* _SOURCE DATA_
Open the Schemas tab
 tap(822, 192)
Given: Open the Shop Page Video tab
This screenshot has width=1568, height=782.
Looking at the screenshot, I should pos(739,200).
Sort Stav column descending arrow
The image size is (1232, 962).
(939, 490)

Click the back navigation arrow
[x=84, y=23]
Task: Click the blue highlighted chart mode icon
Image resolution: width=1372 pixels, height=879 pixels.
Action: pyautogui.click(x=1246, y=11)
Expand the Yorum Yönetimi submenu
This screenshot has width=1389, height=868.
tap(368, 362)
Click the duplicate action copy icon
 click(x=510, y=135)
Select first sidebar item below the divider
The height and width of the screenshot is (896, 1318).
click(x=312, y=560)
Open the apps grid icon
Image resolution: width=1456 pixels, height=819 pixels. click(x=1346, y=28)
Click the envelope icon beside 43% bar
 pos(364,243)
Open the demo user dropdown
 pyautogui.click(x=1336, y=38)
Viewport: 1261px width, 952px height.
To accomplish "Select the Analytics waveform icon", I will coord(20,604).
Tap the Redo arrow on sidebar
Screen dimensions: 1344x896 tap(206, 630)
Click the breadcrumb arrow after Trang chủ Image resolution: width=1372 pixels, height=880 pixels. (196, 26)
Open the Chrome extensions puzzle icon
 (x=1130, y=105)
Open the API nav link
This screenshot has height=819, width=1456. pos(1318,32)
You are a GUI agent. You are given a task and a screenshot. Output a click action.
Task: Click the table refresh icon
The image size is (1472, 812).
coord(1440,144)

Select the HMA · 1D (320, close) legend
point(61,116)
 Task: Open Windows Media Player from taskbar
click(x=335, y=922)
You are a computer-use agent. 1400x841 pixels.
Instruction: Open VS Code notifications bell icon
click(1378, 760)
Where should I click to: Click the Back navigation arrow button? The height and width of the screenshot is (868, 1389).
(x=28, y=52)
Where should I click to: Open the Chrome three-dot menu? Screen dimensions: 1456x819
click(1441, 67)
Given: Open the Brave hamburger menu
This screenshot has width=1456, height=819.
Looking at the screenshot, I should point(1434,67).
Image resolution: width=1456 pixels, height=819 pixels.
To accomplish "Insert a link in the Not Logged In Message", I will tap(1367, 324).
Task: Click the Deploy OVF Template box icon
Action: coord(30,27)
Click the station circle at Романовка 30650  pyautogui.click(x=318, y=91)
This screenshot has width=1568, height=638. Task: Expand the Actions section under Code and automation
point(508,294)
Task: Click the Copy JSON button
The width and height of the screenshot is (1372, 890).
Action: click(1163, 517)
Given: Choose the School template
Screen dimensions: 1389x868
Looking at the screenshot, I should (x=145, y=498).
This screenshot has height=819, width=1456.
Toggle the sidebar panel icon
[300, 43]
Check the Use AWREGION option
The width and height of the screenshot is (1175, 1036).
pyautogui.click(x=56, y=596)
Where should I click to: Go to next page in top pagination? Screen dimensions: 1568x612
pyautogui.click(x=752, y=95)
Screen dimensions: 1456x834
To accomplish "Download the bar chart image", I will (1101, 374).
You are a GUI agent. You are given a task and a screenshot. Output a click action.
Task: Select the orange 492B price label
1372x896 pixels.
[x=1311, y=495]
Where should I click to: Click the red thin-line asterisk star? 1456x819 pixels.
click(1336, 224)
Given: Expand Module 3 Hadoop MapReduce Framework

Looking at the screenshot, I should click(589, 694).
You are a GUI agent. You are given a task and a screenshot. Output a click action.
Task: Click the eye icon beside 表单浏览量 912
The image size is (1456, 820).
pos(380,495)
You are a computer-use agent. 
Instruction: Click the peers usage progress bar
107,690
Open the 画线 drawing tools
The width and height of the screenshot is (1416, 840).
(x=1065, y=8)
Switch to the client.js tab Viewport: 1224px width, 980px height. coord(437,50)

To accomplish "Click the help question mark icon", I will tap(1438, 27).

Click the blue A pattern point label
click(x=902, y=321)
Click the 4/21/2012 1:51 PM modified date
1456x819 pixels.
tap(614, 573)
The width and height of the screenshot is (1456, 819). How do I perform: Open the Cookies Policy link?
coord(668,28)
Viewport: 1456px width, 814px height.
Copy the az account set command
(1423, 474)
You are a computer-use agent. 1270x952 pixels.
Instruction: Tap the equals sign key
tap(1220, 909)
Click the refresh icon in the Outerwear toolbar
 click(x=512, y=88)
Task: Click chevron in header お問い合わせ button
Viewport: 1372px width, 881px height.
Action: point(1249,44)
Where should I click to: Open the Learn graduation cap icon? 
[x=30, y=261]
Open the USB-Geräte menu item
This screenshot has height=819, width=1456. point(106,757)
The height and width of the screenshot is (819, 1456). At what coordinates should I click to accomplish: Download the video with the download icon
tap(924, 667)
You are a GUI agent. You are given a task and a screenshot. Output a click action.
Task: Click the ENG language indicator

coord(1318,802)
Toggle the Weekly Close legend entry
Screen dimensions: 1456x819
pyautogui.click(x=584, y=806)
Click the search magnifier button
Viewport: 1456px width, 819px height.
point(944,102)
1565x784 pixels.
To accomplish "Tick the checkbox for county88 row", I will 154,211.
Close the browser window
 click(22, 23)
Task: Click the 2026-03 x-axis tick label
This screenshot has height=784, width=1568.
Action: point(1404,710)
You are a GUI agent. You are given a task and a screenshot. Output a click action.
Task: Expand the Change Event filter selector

* _EXERCISE_
Reproduce the records above exactly, from the first line to the line that holds "Given: Open the Brave hamburger menu", inclusive, and omit everything after it.

* _RESPONSE TO THE EXERCISE_
Open the Schemas tab
 tap(822, 192)
Given: Open the Shop Page Video tab
This screenshot has width=1568, height=782.
Looking at the screenshot, I should pos(739,200).
Sort Stav column descending arrow
The image size is (1232, 962).
(939, 490)

Click the back navigation arrow
[x=84, y=23]
Task: Click the blue highlighted chart mode icon
Image resolution: width=1372 pixels, height=879 pixels.
Action: pyautogui.click(x=1246, y=11)
Expand the Yorum Yönetimi submenu
This screenshot has width=1389, height=868.
tap(368, 362)
Click the duplicate action copy icon
 click(x=510, y=135)
Select first sidebar item below the divider
The height and width of the screenshot is (896, 1318).
click(x=312, y=560)
Open the apps grid icon
Image resolution: width=1456 pixels, height=819 pixels. click(x=1346, y=28)
Click the envelope icon beside 43% bar
 pos(364,243)
Open the demo user dropdown
 pyautogui.click(x=1336, y=38)
Viewport: 1261px width, 952px height.
To accomplish "Select the Analytics waveform icon", I will coord(20,604).
Tap the Redo arrow on sidebar
Screen dimensions: 1344x896 tap(206, 630)
Click the breadcrumb arrow after Trang chủ Image resolution: width=1372 pixels, height=880 pixels. (196, 26)
Open the Chrome extensions puzzle icon
 (x=1130, y=105)
Open the API nav link
This screenshot has height=819, width=1456. pos(1318,32)
You are a GUI agent. You are given a task and a screenshot. Output a click action.
Task: Click the table refresh icon
The image size is (1472, 812).
coord(1440,144)

Select the HMA · 1D (320, close) legend
point(61,116)
 Task: Open Windows Media Player from taskbar
click(x=335, y=922)
You are a computer-use agent. 1400x841 pixels.
Instruction: Open VS Code notifications bell icon
click(1378, 760)
Where should I click to: Click the Back navigation arrow button? The height and width of the screenshot is (868, 1389).
(x=28, y=52)
Where should I click to: Open the Chrome three-dot menu? Screen dimensions: 1456x819
click(1441, 67)
Given: Open the Brave hamburger menu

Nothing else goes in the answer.